» **EXERCISE GOAL**:
All lines from the one with "This screenshot has width=720, height=1280." through the end of the records below are to be given again exactly, and nothing else.

» **Collected data entries**:

____

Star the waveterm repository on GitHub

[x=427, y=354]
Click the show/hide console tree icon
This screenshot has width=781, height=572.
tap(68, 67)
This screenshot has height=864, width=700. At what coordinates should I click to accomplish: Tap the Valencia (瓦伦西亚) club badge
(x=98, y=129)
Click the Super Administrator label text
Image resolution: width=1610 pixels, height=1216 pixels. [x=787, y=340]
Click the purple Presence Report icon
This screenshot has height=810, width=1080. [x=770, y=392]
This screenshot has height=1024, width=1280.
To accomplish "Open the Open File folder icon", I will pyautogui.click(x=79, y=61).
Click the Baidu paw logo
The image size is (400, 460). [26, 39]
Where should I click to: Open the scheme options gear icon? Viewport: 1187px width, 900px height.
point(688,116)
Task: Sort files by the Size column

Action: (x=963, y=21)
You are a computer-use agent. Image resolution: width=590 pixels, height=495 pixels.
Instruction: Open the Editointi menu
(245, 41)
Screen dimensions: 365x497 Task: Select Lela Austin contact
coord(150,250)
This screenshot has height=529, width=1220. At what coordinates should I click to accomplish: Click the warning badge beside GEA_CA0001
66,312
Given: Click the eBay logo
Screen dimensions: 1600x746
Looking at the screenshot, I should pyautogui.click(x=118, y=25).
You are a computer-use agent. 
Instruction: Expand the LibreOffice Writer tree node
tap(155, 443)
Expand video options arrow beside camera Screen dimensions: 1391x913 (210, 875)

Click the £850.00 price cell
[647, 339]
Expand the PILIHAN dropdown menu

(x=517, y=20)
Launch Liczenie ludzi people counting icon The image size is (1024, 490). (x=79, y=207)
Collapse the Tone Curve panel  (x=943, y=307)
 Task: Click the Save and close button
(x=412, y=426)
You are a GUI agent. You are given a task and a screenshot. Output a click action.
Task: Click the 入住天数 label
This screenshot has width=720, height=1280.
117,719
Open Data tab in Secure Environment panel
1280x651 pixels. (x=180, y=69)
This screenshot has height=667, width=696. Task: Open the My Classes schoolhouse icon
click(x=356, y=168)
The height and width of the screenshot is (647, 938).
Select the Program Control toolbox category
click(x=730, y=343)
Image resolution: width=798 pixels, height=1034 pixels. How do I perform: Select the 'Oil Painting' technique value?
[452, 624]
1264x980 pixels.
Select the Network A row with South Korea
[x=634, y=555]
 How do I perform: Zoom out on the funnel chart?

____

» **SOLUTION TO THIS TASK**:
This screenshot has width=720, height=1280.
117,719
Open Data tab in Secure Environment panel
1280x651 pixels. (x=180, y=69)
This screenshot has height=667, width=696. Task: Open the My Classes schoolhouse icon
click(x=356, y=168)
The height and width of the screenshot is (647, 938).
Select the Program Control toolbox category
click(x=730, y=343)
Image resolution: width=798 pixels, height=1034 pixels. How do I perform: Select the 'Oil Painting' technique value?
[452, 624]
1264x980 pixels.
Select the Network A row with South Korea
[x=634, y=555]
 How do I perform: Zoom out on the funnel chart?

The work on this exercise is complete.